Akozan dio un paso al frente, con el rostro encendido por la ira.
—¿Y hacer que el país entre en una guerra civil por tus ambiciones estúpidas? ¡Primero me matas!
—¡Silencio! —intervino Sercan, el comandante de la policía, golpeando la mesa con el puño—. La rebelión debe ser organizada. Si no lo hacemos con cuidado, perderemos todo. ¡Rumelia no sobrevivirá a más caos!
La discusión se tornó acalorada, con gritos y acusaciones cruzadas. Los republicanos clamaban por una ruptura total con la monarquía, mientras que los militares insistían en la necesidad de preservar algún tipo de estructura para evitar el colapso del país.
En medio del caos, Bellinay se puso de pie. Sus movimientos eran lentos, calculados, y cuando alzó la voz, el tumulto cesó.

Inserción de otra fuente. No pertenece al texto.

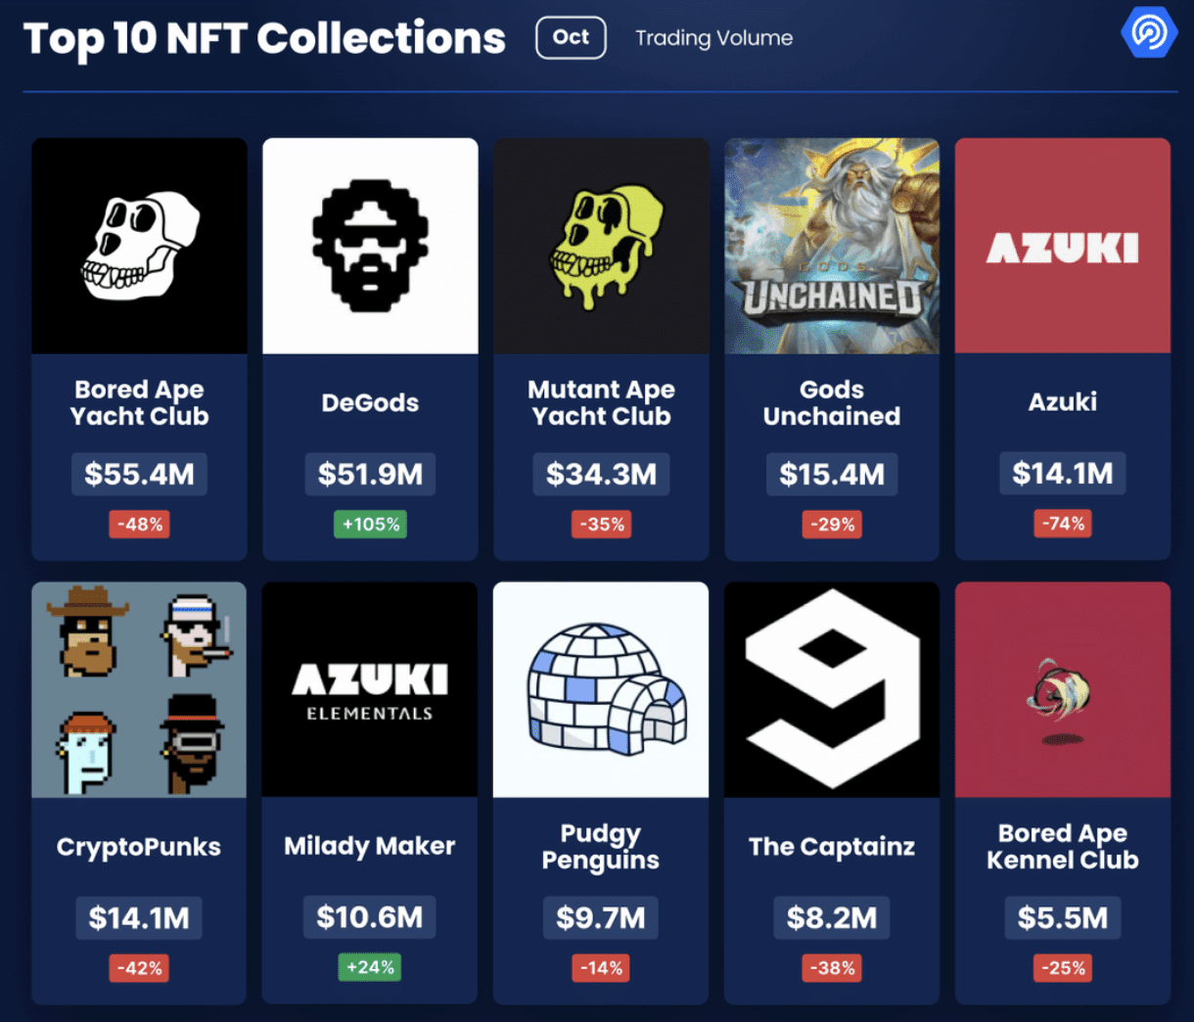
Task: Click the blue hexagon logo top right
Action: point(1148,32)
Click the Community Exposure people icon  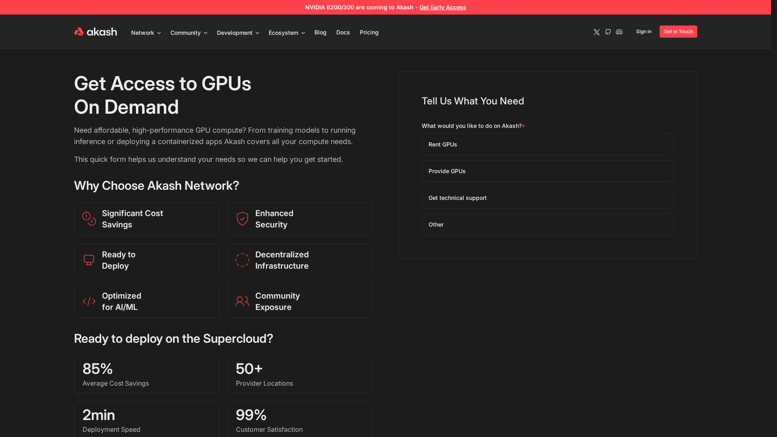242,301
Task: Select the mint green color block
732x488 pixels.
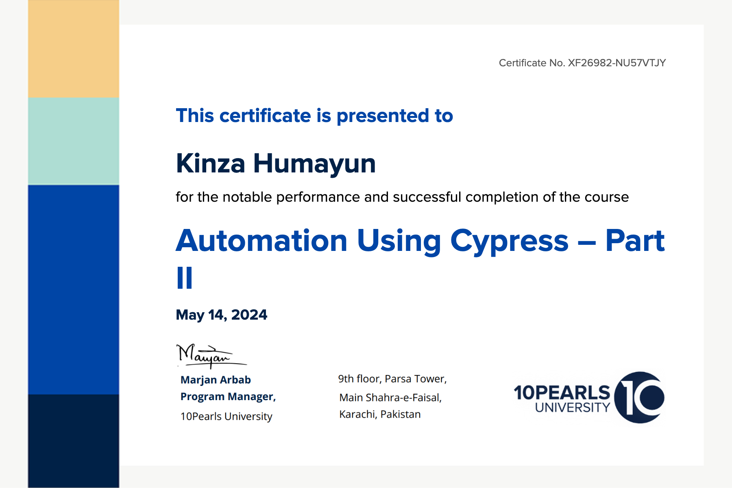Action: tap(74, 141)
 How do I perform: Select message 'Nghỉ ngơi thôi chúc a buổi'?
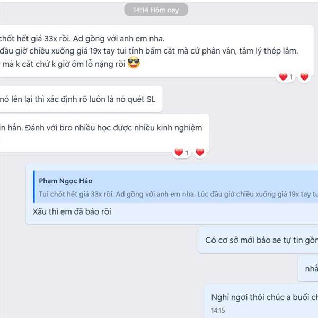(x=264, y=297)
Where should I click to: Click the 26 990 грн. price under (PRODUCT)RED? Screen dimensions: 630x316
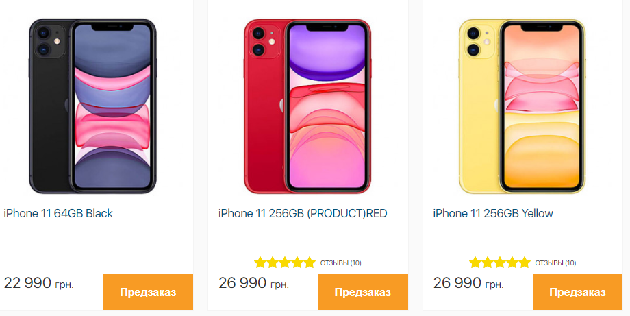[253, 283]
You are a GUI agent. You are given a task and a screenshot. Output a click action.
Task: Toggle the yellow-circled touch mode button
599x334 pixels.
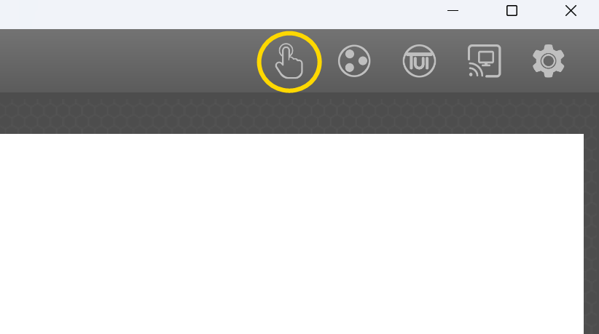[289, 61]
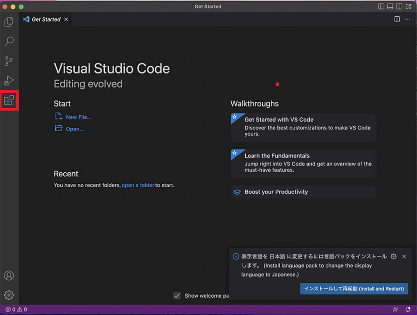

—Caballeros, por favor —dijo, su tono firme y calmado a la vez—. Ramazan me ha asegurado que esta revuelta no busca destruir nuestro país, sino salvarlo. Les propongo un camino intermedio: una monarquía constitucional.
El silencio que siguió fue casi tan pesado como el aire cargado de humedad en la sala. Bellinay continuó:
—El monarca no tendrá poder real. Será una figura meramente simbólica. El poder recaerá en un gobierno civil, encabezado por un primer ministro elegido por el pueblo. Esto nos permitirá preservar nuestra historia y tradición mientras damos paso a un futuro más justo y moderno.
Ramazan dio un paso adelante, apoyando la propuesta.
—Es nuestra mejor opción. Con este modelo, podremos negociar con los ildoanos para obtener su apoyo. No olvidemos que, como país agresor, debemos prepararnos para pagar las consecuencias de esta guerra.
Akozan, quien había permanecido en silencio, miró al suelo con melancolía.
—¿Un monarca sin poder? —murmuró, como si hablara consigo mismo—. Es el fin de una era...
Erksan no se mostró del todo convencido.
—No es suficiente. Este país necesita una reforma completa, no un compromiso.
Ramazan lo encaró directamente.
—¿Además de la guerra con los ildoanos quieres sumarle una guerra civil al país? ¿Eso es lo que propones?
El republicano negó con la cabeza, aunque su expresión seguía siendo de descontento.
Sercan dio un paso adelante, extendiendo una mano hacia Ramazan.
—Entonces estamos de acuerdo en algo: debemos actuar con rapidez. ¿Cuál será el plan?
Con las tensiones aún palpables, pero controladas, los conspiradores comenzaron a delinear los pasos del golpe. Akozan y Sercan se encargarían de coordinar un levantamiento en la capital, movilizando a sus hombres para neutralizar a los jenízaros, cuya lealtad al sultán representaba el mayor desafío.
Mientras tanto, Ramazan y Bellinay buscarían contactar discretamente a los ildoanos para establecer una tregua y negociar un acuerdo de paz. Aunque arriesgado, esto era esencial para evitar que la guerra externa arrasara con el país mientras se reorganizaba desde dentro.
La sala se vació poco a poco, con los conspiradores retirándose en silencio. Ramazan observó a Bellinay, quien permanecía de pie, serena pero visiblemente cansada. La decisión que iban a tomar cambiaría el curso de la historia.
La tormenta que azotaba la ciudad seguía rugiendo con fuerza.